───── EXTRACTED INFORMATION

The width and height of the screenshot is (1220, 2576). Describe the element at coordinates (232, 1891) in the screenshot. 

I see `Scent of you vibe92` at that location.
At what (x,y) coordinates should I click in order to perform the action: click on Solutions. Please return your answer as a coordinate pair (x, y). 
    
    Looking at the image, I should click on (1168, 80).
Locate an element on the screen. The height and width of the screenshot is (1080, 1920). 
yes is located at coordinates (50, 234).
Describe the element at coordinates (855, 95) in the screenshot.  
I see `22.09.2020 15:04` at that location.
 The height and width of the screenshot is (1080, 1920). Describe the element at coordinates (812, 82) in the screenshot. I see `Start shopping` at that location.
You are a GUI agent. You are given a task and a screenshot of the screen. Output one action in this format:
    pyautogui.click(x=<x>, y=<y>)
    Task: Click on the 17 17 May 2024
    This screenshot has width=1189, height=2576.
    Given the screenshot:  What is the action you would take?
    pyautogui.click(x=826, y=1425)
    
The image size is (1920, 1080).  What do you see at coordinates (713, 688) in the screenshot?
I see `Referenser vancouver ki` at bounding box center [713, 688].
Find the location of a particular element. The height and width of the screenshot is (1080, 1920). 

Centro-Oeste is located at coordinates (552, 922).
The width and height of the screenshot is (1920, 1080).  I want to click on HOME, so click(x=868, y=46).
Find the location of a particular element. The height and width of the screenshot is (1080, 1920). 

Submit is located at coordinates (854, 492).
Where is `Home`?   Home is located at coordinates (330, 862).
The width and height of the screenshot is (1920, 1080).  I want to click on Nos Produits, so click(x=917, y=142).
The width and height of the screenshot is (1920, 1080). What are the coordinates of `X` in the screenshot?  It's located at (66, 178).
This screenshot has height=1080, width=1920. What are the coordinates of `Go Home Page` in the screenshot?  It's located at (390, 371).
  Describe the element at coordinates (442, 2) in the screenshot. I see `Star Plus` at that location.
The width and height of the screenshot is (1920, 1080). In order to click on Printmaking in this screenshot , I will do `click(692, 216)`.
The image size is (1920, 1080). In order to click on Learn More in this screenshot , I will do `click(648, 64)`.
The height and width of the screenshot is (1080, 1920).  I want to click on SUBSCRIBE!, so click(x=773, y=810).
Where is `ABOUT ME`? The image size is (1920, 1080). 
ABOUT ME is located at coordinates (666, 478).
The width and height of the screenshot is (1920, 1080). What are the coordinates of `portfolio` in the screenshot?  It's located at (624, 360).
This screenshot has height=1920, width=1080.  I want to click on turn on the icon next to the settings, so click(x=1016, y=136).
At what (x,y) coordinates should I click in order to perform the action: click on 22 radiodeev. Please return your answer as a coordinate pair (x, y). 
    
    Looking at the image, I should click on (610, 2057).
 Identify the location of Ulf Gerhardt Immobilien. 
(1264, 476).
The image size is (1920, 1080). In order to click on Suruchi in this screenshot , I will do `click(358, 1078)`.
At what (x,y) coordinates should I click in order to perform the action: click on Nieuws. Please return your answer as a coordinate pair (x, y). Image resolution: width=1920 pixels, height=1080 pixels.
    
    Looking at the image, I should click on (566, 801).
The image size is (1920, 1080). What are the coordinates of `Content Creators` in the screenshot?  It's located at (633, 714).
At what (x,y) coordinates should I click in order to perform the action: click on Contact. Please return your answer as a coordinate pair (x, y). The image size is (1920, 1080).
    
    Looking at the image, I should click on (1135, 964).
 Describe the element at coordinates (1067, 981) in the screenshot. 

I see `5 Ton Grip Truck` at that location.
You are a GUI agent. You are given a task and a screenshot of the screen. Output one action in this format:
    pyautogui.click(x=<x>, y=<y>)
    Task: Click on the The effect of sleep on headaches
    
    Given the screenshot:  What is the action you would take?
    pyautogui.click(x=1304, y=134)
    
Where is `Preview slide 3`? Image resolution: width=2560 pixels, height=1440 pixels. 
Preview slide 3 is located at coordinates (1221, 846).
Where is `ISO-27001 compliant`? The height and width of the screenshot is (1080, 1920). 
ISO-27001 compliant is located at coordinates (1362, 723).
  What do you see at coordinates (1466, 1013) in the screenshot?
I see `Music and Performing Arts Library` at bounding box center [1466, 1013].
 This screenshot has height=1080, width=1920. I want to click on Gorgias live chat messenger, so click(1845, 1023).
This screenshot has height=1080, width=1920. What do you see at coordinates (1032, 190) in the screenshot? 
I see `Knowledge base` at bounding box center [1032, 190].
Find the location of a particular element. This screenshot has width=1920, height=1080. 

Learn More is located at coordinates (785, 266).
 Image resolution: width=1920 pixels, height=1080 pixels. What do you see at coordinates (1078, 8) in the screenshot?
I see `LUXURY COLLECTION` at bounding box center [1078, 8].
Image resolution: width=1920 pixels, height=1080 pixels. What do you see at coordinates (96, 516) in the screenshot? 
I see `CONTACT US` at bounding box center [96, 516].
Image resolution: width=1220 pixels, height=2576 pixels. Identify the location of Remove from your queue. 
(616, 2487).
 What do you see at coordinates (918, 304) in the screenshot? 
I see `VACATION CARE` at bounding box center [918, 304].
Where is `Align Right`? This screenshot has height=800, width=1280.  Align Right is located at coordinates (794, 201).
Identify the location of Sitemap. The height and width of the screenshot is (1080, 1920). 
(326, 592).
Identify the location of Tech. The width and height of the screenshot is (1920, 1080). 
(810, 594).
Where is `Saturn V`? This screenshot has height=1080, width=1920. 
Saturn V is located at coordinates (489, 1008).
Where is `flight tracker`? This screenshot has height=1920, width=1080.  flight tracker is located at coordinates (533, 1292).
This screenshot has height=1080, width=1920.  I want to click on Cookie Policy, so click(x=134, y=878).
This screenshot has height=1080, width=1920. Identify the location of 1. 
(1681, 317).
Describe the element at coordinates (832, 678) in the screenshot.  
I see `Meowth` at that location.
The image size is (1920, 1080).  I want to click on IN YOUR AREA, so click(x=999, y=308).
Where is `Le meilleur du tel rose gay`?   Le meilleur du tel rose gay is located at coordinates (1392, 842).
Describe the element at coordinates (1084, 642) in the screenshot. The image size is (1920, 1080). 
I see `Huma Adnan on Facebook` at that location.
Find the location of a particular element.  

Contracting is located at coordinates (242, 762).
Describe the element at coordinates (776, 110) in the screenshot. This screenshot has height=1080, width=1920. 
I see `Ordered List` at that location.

──────────

TASK: Render the lines of the data from the one containing "The image size is (1920, 1080). What" through the one containing "(616, 2487).", inclusive, as a numbered list, leaving out any blank lines.

ANSWER FOR THE TASK:
1. The image size is (1920, 1080). What are the coordinates of `Content Creators` in the screenshot?  It's located at (633, 714).
2. At what (x,y) coordinates should I click in order to perform the action: click on Contact. Please return your answer as a coordinate pair (x, y). The image size is (1920, 1080).
3.     Looking at the image, I should click on (1135, 964).
4.  Describe the element at coordinates (1067, 981) in the screenshot. 
5. I see `5 Ton Grip Truck` at that location.
6. You are a GUI agent. You are given a task and a screenshot of the screen. Output one action in this format:
7.     pyautogui.click(x=<x>, y=<y>)
8.     Task: Click on the The effect of sleep on headaches
9.     Given the screenshot:  What is the action you would take?
10.     pyautogui.click(x=1304, y=134)
11. Where is `Preview slide 3`? Image resolution: width=2560 pixels, height=1440 pixels. 
12. Preview slide 3 is located at coordinates (1221, 846).
13. Where is `ISO-27001 compliant`? The height and width of the screenshot is (1080, 1920). 
14. ISO-27001 compliant is located at coordinates (1362, 723).
15.   What do you see at coordinates (1466, 1013) in the screenshot?
16. I see `Music and Performing Arts Library` at bounding box center [1466, 1013].
17.  This screenshot has height=1080, width=1920. I want to click on Gorgias live chat messenger, so click(1845, 1023).
18. This screenshot has height=1080, width=1920. What do you see at coordinates (1032, 190) in the screenshot? 
19. I see `Knowledge base` at bounding box center [1032, 190].
20. Find the location of a particular element. This screenshot has width=1920, height=1080. 
21. Learn More is located at coordinates (785, 266).
22.  Image resolution: width=1920 pixels, height=1080 pixels. What do you see at coordinates (1078, 8) in the screenshot?
23. I see `LUXURY COLLECTION` at bounding box center [1078, 8].
24. Image resolution: width=1920 pixels, height=1080 pixels. What do you see at coordinates (96, 516) in the screenshot? 
25. I see `CONTACT US` at bounding box center [96, 516].
26. Image resolution: width=1220 pixels, height=2576 pixels. Identify the location of Remove from your queue. 
27. (616, 2487).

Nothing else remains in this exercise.